Designing a novel substrate for myogenic differentiation from induced pluripotent stem cells

Since their discovery, researchers have repeatedly demonstrated the potential medical applications of differentiated cells and tissues generated from induced pluripotent stem (iPS) cells. However, a significant hurdle to real-world medical applications is related to the substrate used to culture and induce iPS cells into differentiated cell types.

In particular, while differentiation protocols generating myocytes and muscle stem cells (MuSCs) from iPS cells have been reported, they remain relatively low in efficiency and require using a popular animal-derived substrate called Matrigel.

Moving forward, more efficient induction protocols and a shift toward xeno-free (without animal-derived products) substrates capable of ensuring cost-effectiveness, reproducibility, and safety are necessary.

To this end, a collaborative team from Japan has combined their expertise to design and validate a new recombinant extracellular matrix protein, named new generation laminin fragments (NGLFs), for differentiating iPS cells into muscle cell lineages.

The results of this study were published in Advanced Science on April 29, 2024.

Previous studies have established recombinant laminin E8 (LM-E8) fragments as a minimal substrate for iPS cell cultures, but they do not support myogenic differentiation. To identify an LM-E8 variant capable of supporting myocyte and MuSC generation from iPS cells, the team tested various laminins with different compositions but found them to support only drastically lower levels of myogenic differentiation.

The researchers reasoned that perlecan, a multifunctional heparan sulfate proteoglycan (HSPG) core with multiple heparan sulfate chains in Matrigel, may be vital to its ability to support various molecular interactions necessary for optimal iPS cell maintenance and differentiation and thus designed a LM-E8 attached to the perlecan domain 1 with three HS chains (D1-HS).

The researchers observed significant improvements in myogenic differentiation by attaching this modification to the C-termini of LM-E8 variants. In particular, the p421 isoform showed the best improvement, even better than Matrigel, so the researchers focused on using this isoform for generating myocytes and MuSCs.

By examining differentiation markers at various stages (i.e., primitive streak (PS), paraxial mesoderm (PM), and dermomyotome (DM)), the research team confirmed that not only NGLFs are superior to corresponding LM-E8 variants in promoting stage-specific marker gene expression, p421 consistently support better differentiation than any other NGLFs tested.

Notably, the researchers found p421 to specifically support differentiation to the PM stage, as no beneficial effects were observed from p421 following PM formation. Furthermore, using heparitinase (to degrade HS chains) and surfen (to inhibit HS-mediated interactions), they deduced the beneficial effects of p421 to derive primarily from the HS moiety.

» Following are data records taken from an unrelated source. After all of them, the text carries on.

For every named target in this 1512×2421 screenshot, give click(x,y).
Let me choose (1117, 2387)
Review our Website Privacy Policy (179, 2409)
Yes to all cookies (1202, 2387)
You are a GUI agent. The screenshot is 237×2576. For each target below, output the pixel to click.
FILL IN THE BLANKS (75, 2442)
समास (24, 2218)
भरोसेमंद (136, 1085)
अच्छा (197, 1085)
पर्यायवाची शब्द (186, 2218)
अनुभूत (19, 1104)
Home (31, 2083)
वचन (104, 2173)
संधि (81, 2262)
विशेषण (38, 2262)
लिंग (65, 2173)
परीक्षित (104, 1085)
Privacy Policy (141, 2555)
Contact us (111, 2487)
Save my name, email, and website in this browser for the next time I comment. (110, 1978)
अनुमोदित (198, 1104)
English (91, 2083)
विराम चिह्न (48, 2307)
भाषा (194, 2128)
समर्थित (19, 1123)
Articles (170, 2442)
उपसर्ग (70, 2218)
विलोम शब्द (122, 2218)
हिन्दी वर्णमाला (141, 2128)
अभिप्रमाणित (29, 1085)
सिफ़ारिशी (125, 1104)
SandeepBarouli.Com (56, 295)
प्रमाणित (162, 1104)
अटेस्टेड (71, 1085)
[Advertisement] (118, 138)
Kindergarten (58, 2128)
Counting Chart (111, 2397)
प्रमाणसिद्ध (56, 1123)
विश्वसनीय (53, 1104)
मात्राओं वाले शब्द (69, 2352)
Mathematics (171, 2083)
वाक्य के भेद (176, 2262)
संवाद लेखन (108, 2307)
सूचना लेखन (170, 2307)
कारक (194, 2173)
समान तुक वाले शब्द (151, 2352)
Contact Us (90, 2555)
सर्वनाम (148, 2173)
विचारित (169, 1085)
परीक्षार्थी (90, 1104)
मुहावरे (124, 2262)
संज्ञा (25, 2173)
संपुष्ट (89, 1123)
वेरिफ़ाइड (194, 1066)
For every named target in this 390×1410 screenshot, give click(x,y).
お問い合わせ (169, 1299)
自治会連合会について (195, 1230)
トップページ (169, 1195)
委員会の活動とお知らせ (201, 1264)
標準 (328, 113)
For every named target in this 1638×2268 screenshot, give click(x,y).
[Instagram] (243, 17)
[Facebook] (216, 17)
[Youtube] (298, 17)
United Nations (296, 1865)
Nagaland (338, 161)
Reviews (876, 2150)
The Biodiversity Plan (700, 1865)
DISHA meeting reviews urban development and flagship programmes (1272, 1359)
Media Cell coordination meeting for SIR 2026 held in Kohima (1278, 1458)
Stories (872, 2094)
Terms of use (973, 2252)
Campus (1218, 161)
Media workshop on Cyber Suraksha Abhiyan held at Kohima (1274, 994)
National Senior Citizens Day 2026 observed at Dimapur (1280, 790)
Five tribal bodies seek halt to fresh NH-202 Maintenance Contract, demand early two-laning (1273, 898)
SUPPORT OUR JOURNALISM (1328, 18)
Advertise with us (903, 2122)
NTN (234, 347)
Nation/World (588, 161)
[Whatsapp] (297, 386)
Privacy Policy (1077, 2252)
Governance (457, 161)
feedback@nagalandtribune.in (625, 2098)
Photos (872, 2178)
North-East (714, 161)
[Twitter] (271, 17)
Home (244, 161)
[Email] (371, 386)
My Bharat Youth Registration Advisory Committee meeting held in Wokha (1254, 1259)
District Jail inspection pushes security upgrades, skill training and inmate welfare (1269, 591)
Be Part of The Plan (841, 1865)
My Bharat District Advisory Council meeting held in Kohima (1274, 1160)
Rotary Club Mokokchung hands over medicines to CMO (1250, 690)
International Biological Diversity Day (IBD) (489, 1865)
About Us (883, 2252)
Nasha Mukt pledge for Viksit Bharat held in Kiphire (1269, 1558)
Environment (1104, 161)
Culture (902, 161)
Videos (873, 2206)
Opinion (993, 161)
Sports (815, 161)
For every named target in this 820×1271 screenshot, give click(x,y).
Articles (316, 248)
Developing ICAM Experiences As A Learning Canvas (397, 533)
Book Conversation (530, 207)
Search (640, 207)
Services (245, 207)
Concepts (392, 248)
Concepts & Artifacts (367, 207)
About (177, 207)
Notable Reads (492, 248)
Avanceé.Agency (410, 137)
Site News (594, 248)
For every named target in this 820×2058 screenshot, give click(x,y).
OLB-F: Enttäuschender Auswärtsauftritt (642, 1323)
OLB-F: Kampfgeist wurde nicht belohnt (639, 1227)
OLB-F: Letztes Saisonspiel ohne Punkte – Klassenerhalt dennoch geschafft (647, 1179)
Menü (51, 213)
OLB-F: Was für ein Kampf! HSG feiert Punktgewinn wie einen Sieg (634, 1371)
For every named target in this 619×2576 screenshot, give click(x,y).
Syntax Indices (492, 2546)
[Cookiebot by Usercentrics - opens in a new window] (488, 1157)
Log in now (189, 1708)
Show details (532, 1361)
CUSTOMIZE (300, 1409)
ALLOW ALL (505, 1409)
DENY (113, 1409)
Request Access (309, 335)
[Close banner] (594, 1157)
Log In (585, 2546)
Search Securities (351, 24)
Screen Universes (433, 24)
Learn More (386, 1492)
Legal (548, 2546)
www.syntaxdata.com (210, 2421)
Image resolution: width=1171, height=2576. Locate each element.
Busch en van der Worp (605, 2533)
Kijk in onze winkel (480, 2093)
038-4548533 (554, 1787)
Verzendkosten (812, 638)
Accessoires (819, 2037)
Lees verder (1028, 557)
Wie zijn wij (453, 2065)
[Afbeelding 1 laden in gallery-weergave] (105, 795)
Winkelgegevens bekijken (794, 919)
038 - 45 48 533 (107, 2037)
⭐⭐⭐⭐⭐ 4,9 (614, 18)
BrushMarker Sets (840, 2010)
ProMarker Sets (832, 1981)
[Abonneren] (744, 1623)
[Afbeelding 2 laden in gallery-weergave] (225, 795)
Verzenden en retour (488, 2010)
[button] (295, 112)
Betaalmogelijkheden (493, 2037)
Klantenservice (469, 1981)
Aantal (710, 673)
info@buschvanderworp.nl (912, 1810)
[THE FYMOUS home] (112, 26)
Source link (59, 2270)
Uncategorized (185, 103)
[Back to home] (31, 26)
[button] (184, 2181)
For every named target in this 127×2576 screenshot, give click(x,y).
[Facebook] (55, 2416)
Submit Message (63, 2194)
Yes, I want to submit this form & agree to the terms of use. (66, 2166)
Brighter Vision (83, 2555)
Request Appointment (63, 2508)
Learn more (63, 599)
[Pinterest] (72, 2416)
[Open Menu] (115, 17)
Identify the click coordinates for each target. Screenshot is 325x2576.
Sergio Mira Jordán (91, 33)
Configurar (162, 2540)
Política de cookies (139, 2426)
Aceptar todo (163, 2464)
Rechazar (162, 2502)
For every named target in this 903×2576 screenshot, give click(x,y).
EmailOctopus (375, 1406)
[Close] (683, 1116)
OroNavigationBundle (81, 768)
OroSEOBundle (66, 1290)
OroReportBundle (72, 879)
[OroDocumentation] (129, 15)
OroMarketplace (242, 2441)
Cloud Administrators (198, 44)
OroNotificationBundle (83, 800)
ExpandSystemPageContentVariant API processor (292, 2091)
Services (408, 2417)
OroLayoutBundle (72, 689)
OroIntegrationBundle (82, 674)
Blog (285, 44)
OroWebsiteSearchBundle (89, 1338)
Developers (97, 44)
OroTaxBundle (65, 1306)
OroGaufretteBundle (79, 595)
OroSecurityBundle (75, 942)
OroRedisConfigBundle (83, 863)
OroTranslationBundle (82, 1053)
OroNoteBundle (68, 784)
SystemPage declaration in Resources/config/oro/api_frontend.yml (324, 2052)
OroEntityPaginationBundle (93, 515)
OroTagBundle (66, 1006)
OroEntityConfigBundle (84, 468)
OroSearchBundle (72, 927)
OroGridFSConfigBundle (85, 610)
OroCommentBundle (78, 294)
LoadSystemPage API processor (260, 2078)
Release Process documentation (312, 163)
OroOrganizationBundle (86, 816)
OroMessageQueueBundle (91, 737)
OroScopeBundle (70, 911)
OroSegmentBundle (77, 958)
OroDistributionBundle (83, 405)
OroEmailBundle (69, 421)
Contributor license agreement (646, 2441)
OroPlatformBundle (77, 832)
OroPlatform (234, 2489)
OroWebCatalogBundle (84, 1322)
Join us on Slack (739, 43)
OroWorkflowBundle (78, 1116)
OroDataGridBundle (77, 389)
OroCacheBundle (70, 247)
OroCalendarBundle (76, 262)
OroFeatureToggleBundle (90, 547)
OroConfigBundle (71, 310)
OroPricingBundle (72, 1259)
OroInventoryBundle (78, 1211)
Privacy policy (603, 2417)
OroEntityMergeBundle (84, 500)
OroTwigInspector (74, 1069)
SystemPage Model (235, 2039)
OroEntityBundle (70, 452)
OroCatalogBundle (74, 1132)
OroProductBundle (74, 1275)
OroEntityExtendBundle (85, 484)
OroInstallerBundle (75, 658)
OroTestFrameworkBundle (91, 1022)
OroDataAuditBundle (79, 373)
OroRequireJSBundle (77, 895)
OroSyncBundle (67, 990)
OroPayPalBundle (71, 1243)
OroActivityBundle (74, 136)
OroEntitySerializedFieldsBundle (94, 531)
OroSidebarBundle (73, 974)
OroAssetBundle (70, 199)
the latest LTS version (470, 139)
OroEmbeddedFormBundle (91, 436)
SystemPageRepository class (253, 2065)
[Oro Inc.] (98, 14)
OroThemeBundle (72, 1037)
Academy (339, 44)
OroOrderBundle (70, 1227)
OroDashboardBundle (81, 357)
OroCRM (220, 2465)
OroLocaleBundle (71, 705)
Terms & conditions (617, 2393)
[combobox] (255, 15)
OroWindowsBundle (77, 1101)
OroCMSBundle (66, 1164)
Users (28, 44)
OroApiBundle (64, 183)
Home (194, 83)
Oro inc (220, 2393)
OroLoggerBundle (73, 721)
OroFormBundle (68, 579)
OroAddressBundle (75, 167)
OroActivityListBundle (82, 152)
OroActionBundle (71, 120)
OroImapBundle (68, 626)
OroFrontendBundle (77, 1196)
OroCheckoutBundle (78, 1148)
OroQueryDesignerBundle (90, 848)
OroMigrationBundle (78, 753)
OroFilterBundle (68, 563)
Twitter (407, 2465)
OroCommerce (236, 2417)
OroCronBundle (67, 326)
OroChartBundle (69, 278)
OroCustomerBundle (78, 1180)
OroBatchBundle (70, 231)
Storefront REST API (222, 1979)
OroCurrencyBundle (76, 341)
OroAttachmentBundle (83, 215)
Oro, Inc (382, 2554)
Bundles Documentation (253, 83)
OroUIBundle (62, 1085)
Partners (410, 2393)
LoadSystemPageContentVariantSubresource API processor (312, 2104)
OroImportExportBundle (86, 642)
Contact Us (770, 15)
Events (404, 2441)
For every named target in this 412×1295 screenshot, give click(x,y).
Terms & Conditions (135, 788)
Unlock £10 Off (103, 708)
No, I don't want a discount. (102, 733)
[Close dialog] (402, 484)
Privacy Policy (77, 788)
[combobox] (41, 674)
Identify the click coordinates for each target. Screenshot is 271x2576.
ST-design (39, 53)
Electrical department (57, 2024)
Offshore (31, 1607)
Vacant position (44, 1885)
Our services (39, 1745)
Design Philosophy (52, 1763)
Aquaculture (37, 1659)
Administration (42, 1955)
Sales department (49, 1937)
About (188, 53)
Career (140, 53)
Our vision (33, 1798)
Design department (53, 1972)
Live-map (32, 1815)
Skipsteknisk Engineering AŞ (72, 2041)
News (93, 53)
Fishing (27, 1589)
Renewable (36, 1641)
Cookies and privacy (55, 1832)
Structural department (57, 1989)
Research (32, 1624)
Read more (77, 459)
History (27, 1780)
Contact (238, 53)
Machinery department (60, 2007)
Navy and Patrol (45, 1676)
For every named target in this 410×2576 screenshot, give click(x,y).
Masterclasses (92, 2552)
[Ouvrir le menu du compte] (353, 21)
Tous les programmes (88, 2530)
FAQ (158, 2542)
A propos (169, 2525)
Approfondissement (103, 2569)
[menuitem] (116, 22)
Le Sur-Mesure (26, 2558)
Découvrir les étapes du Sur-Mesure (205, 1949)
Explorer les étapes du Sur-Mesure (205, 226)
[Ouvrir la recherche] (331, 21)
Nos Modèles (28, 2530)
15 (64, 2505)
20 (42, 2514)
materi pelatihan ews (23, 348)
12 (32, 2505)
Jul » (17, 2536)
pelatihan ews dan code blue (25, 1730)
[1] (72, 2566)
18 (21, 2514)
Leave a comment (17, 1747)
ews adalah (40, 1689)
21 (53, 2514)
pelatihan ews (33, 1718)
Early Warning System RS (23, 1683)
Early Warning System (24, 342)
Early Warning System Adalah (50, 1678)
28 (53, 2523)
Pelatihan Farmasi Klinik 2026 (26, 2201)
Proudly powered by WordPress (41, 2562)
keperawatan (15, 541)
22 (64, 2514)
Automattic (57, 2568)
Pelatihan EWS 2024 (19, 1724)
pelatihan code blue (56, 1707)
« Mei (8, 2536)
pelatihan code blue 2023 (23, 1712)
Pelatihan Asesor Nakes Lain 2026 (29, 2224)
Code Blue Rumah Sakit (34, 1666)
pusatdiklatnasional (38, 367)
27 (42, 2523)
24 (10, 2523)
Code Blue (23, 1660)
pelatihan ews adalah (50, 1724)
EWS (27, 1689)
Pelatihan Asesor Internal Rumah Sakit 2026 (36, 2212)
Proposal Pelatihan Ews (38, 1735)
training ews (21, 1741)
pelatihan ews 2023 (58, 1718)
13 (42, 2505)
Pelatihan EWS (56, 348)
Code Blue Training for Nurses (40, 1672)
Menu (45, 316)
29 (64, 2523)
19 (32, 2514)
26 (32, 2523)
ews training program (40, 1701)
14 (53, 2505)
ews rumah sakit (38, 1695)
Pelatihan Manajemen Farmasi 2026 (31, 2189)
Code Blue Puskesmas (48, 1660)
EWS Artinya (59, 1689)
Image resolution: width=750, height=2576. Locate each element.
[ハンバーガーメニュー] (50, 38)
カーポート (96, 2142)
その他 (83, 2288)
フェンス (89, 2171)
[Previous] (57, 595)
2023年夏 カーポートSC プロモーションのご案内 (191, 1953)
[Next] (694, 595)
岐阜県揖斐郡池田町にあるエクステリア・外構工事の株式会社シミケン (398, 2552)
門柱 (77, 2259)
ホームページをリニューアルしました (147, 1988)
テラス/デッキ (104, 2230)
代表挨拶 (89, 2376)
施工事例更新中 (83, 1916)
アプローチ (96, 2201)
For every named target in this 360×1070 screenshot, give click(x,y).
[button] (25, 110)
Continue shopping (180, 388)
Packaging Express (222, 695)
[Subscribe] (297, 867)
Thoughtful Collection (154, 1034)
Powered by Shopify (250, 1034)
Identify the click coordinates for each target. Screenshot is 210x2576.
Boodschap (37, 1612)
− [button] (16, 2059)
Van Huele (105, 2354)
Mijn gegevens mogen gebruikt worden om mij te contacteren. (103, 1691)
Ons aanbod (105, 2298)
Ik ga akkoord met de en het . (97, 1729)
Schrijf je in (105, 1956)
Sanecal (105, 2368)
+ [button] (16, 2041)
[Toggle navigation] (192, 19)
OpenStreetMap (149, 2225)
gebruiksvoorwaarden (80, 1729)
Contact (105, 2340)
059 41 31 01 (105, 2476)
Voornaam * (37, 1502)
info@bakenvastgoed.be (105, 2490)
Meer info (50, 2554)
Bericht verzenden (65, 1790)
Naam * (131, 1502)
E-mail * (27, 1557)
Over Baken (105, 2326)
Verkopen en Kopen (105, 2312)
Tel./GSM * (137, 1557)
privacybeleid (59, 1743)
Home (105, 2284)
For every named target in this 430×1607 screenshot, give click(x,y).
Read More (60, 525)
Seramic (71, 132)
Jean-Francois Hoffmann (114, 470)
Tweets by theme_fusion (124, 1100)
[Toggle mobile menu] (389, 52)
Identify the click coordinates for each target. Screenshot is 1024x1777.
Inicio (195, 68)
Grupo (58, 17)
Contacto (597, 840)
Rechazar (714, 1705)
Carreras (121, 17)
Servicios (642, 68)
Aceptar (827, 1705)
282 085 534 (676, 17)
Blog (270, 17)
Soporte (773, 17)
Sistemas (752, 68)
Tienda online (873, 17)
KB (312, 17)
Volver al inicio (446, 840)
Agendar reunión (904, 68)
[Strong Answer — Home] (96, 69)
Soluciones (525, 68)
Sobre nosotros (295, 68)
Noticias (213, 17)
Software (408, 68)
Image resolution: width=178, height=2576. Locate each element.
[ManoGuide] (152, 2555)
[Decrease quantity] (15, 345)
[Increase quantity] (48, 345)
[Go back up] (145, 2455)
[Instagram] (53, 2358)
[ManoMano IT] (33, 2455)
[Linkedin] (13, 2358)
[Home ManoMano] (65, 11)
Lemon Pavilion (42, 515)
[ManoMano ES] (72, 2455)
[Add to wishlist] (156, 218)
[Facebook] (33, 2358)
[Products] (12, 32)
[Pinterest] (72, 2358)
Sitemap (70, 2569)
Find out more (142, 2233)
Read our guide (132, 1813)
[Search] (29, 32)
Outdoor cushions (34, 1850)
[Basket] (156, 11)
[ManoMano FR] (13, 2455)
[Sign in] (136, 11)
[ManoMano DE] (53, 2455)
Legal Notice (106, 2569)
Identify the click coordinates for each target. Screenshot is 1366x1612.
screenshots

In addition, by blocking multiple signaling receptors and their downstream intracellular effectors, they determined that p421 works principally through the bFGF-FGFR-EGF pathway to promote PM induction. Gene expression analysis further indicated that this signaling supported HOX gene expression to promote undifferentiated iPS cells toward the PS stage.

To demonstrate the importance of conjugation orientation between LM-E8 and D1-HS, the researchers generated p421 variants by attaching the HS moiety to the N-terminal end of the β- or γ-chain of LM-E8. Although these variants increased stage-specific marker gene expression, p421 showed substantially stronger effects by comparison.

From these findings, the research team concluded that p421 likely aids FGFR signaling by bringing HS-bound FGFs closer to the cell surface to promote FGFR dimerization.

Finally, to illustrate how p421 improves myogenic differentiation and overcome inconsistencies plaguing current induction protocols, the research team generated disease and control iPS cell lines for two forms of muscular dystrophy, Duchene muscular dystrophy (DMD) and Miyoshi myopathy (MM).

As expected, p421 supported greatly improved myogenic differentiation from all the iPS cell lines examined. Furthermore, the researchers found that p421 improved myogenic differentiation across several commonly used culture media.

In summary, the research team successfully created a recombinant proteoglycan substrate that supports significant enhancements in myogenic differentiation and demonstrated its underlying mechanism.

It is hoped that NGLFs will help establish highly efficient, xeno-free differentiation protocols to generate iPS cell-derived muscle cell lineages for medical applications against various myopathies.